Sunday, November 2, 2008

Can Negative Campaigning be Positive?

In-depth politics story
-- Aly Dixon

Unmistakably, the 2008 presidential election has had its ugly moments. Ad campaigns have bashed candidates, misrepresented facts, stirred up heated debates, and maybe even changed some voter’s minds. According to a Talking Points Memo, John McCain Campaign Ads during the month of October were nearly 100 percent devoted to attack ads. Also, according to the Wall Street Journal, upon the naming of Sarah Palin as the Vice President choice, Barack Obama assigned 30 lawyers, investigators and opposition researchers to go into Alaska in search of “dirt” on Sarah Palin. However, is this really anything we the voters didn’t expect? This election is in many eyes the most important in history and just because it is so incredibly important doesn’t mean it is the only election to utilize the animosity of negative campaigning.


However, John Geer, professor of Political Science at Vanderbilt University says, “Negative ads have more useful information than the positive ads by a number of different criteria. Negative ads tend to have facts in them, they tend to be more about issues than personal traits and they tend to be more specific when talking about these issues.”

Geer claims, “you’ve got to give a role for attacks and negativity in democracy, if you do away with it you do away with democracy so it goes hand in hand. Sometimes it makes us uncomfortable, and sometimes it goes too far, but you need it and we need a society especially among the news media to learn to appreciate that it actually has some benefits. If you’re going to buy a car you need to know the good and the bad. Do you want to buy a car with only the information with the car dealer? No, because they're only going to tell you one side of the story and candidates are going to do the same thing.”

James Seward, New York State Senator representing the Tompkins County area says that negative campaigning has not been a part of his campaign this year.

Don Barber, the democratic candidate running against Seward also acknowledges that negative campaigning has been kept at a minimum in their election.
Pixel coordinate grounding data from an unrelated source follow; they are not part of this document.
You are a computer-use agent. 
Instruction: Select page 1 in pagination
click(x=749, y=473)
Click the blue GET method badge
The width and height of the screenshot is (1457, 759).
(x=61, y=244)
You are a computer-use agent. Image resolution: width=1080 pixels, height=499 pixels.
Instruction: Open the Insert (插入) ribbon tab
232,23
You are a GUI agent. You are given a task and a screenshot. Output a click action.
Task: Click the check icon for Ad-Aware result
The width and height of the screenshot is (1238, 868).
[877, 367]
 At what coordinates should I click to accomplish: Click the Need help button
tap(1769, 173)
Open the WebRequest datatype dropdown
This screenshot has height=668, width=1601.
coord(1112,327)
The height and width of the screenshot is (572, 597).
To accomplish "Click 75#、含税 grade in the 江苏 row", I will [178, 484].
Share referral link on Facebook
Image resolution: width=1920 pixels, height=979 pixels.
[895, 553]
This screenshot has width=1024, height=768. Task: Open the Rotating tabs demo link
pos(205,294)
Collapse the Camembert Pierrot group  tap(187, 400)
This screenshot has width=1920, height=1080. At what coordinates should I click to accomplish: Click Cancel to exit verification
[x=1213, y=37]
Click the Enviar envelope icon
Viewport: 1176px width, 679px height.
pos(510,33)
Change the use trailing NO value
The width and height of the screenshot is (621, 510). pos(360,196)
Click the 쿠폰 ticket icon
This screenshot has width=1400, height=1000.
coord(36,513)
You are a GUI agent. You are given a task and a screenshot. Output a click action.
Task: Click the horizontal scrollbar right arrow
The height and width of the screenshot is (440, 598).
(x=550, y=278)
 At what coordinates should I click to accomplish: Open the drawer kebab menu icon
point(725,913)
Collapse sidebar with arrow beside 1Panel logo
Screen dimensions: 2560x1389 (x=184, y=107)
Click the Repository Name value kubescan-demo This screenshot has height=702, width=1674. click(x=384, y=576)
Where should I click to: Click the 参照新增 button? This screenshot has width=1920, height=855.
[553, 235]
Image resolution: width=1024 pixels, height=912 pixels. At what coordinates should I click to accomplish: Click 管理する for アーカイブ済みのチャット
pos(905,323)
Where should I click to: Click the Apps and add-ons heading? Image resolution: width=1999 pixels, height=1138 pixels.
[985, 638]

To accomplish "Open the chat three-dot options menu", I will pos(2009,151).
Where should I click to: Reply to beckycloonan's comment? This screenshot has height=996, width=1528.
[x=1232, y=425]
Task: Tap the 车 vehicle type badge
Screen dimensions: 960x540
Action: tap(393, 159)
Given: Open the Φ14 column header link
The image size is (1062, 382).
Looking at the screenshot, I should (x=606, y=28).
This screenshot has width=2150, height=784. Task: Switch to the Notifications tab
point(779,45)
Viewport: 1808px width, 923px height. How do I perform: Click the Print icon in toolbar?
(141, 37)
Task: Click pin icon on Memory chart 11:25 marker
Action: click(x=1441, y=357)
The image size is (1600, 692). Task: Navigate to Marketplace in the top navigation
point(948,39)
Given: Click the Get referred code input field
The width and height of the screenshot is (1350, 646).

Barber says that he believes elections should definitely be more focused on issues rather than campaign smearing, especially with the current Presidential election.

Geer says “negative ads have the ability to advance your case but also hurt it if you go too far.” This was the case with McCain’s “sex education” ad, which is shown below.



Geer says, “that ad went too far and McCain got a lot of push back on it. I think it backfired on him because you could technically read the bill as suggesting sex education but that’s just silly, that wasn’t the case. It’s an example of when you go too far it doesn’t work for you.”

Another ad that Geer recognized as going too far was a 2006 ad run against Congressman Michael Arcuri, titled “bad call.”



“They used the fact that apparently somebody misdialed a number and called a phone sex line for five seconds using the taxpayers dollars. It was a disaster for the candidate to air that ad because it is not even close to the truth. If you go beyond what the evidence supports, negative campaigning backfires,” Geer says.

However, negative campaigning does do something that positive campaigning about yourself as a candidate doesn’t, it allows the other side to come out. Seward calls this “comparative campaigning.”

“When you compare records of service and of voting records on the part of the legislator and bring out the facts that is what I call 'comparative advertising.' I think there is a line that is crossed when you get into personalities and some of these side issues but when it's based on political persons record of service that is documented through a voting record or any other statements in the past, I think that is fair game.”

Negative advertising in any other aspect, Seward claims, is not something he condones. An example of the "comparative campaigning" can be seen in a recent ad by the Republican National Committee shown below.



Mackenzie Dohr, a Culture and Communications major here at Ithaca College says that negative campaigning for her will most likely do more harm then good.

“When a candidate focuses more on smearing their opponent it makes them seem as if they have no real platform to stand on so it hurts them in my opinion,” she says.

All in all, as the voters that will decide this election, we need to educate ourselves by looking at each side, at each different kind of ad campaign, and each side of an issue. Negative campaigning can help us, but it can also hurt us, this is the same with each candidate as well. No matter what candidate you support, it is ultimately up to you to decide how the political game is played. Seward says the only way to stop the negative advertising that features shameless personal attacks is to reject them so they are not successful. At the end of the day, that is the responsibility of us, the voter.